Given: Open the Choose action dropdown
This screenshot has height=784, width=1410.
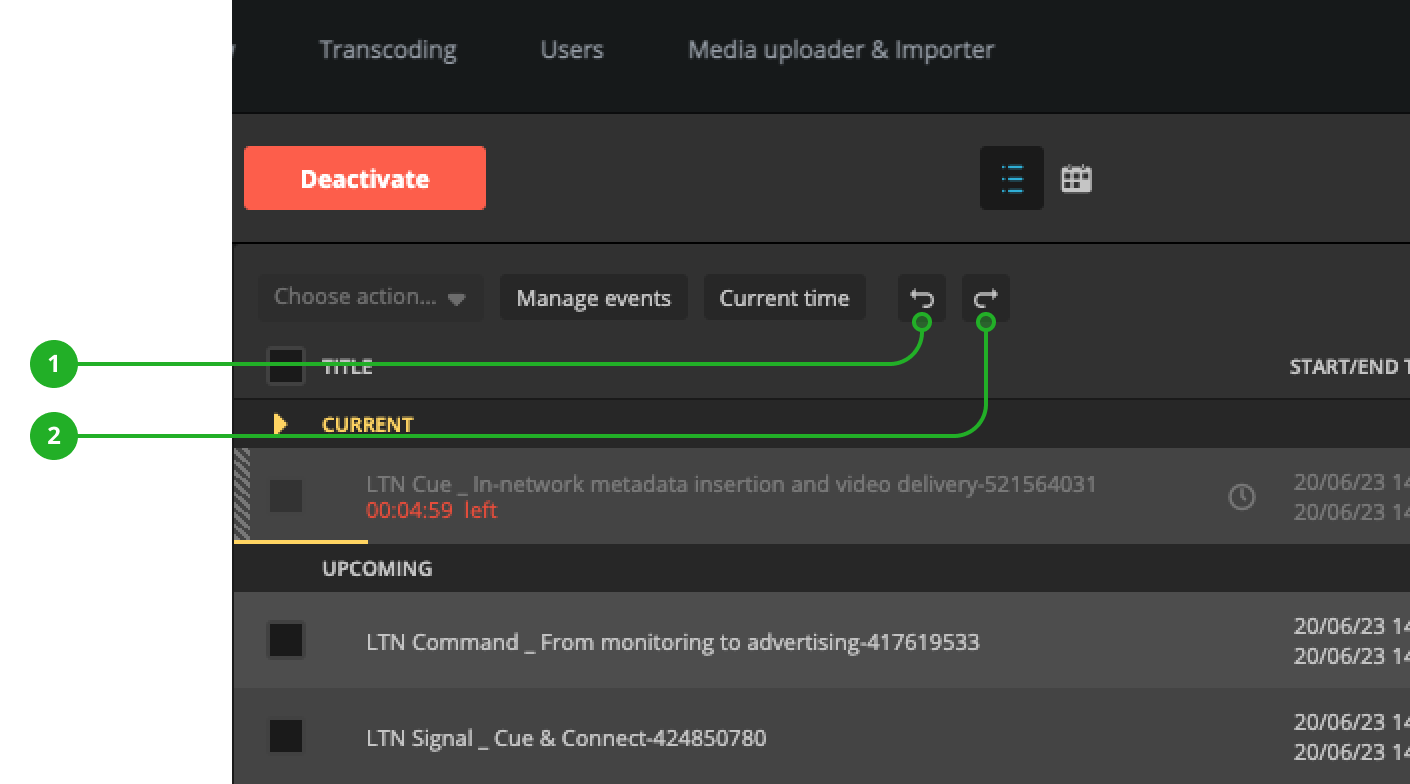Looking at the screenshot, I should click(370, 298).
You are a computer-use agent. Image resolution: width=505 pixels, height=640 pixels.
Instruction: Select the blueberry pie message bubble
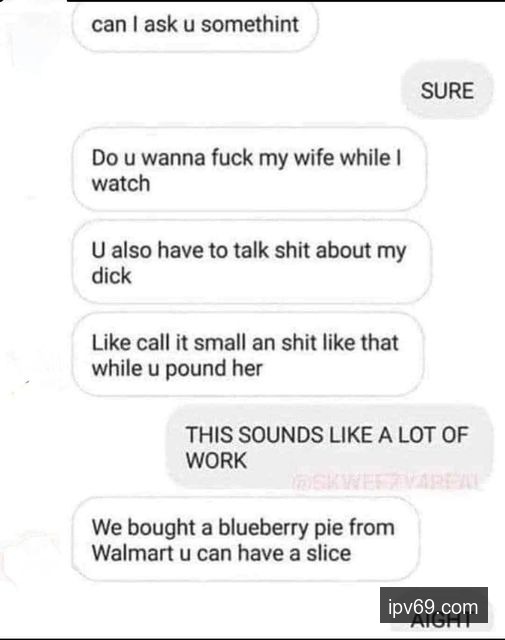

* Aim of the exercise: Print each record as it appears above, dropping every picture from the copy.

* Answer for the task:
Given: Open the Choose action dropdown
This screenshot has height=784, width=1410.
Looking at the screenshot, I should click(370, 298).
You are a computer-use agent. Image resolution: width=505 pixels, height=640 pixels.
Instruction: Select the blueberry pie message bubble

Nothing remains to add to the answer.